La tertulia del café Pombo, de José Gutiérrez Solana.
No sabían los vecinos de mi calle el capital que estaban dejando de ganar con sus charlas, sentados al fresco en las noches de verano, si en aquellos tiempos hubiese habido televisión y se hubiesen puesto de moda las tertulias. Daban un repaso a todo lo noticiable que había sucedido durante el día y si el devenir cotidiano no había dado mucho de sí, no por eso faltaba conversación. De una cuestión se pasaba a otra por mínimo que fuese el vínculo que existiera entre ellas. Bifurcaciones y ramales que hacían inagotables los temas. Los niños escuchábamos embelesados las historias que contaban los mayores y si el contenido entraba en terrenos escabrosos alguien daba el aviso diciendo que había ropa tendida y así eludían o soslayaban lo más descarnado. Algunos de estos vecinos eran extraordinarios narradores que sin perderse en detalles prolijos daban los justos para hacer amena la charla, con gracia, precisión e intriga. Don natural el de saber contar las cosas que no todos poseemos.
Viene a cuento esta reflexión por los programas de debate que hay en las televisiones. Salvo honrosas excepciones los tertulianos dan pena y a veces provocan irritación en los espectadores. Estos charlatanes de la cháchara televisiva hablan atropelladamente, no se escuchan unos a otros, sino que están pensando qué van a decir cuando les dejen, venga a cuento o no con lo que acaba de referir el interlocutor anterior, hablan a la vez, gritan…y además cobran un dineral la mayoría de ellos por decir obviedades o tonterías o por meter las narices donde no debieran.
Quizás sea la expresión oral la asignatura pendiente de nuestro sistema educativo, más volcado en la expresión escrita, que tampoco está para tirar cohetes pues muchas veces se limita a cumplir la ley del mínimo esfuerzo poniendo cruces o verdadero o falso.

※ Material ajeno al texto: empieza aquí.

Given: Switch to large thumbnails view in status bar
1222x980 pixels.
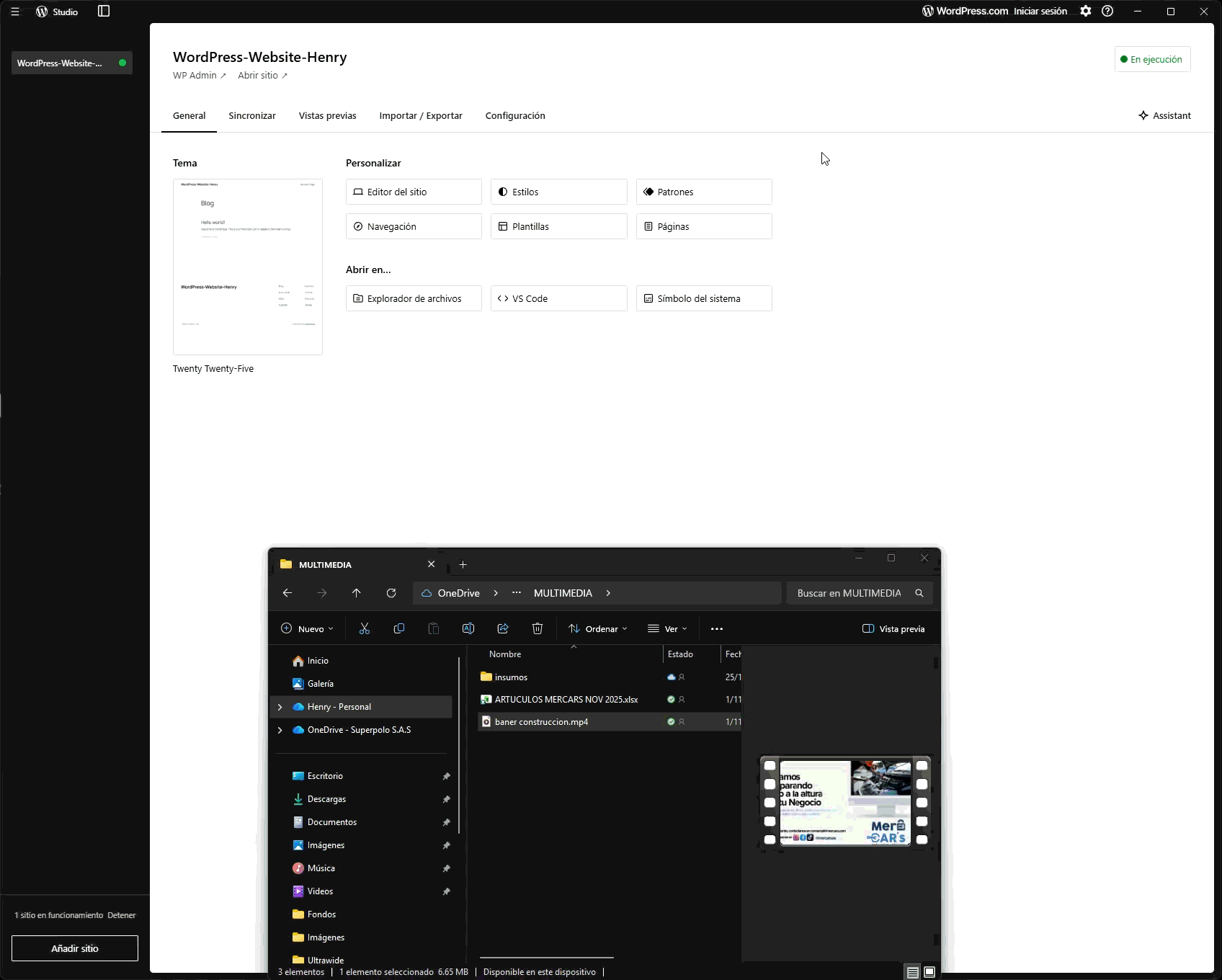Looking at the screenshot, I should click(x=929, y=972).
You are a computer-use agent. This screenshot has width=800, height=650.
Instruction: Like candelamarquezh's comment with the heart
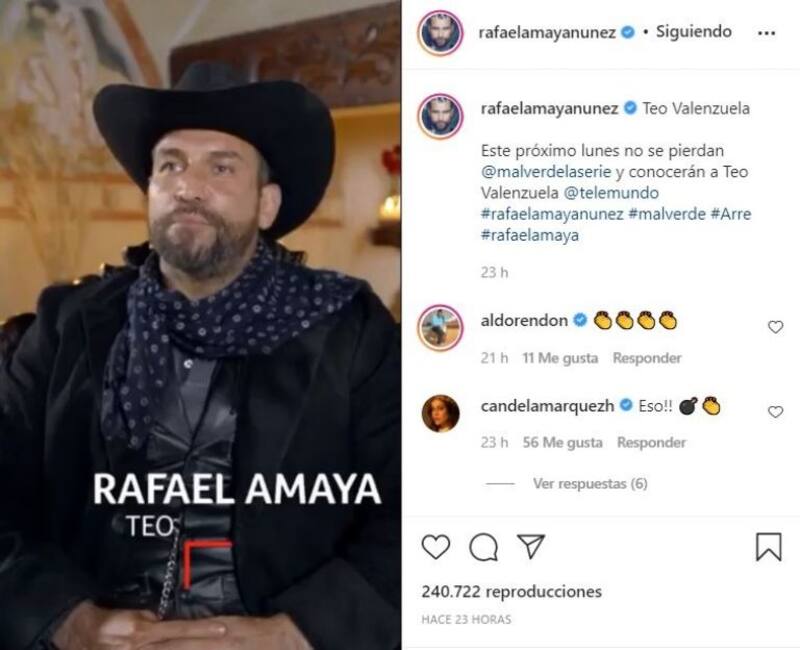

Falta sosiego, calma. Sobran prisas y estrés. A mi tío abuelo Juan y a su amigo Perico, que eran grandes conversadores, podía sorprenderles el alba en la calle cuando regresaban a sus casas. Andaban un poco y se paraban, haciendo escalas, pero sin dejar de hablar. En otras circunstancias, si mi tío tenía que ausentarse por algún motivo, reanudaba media hora después el hilo de lo que estaba contando con un engarce muy característico: “ pues como te iba diciendo…” Eran otros tiempos sin tantas prisas por llegar a ningún sitio.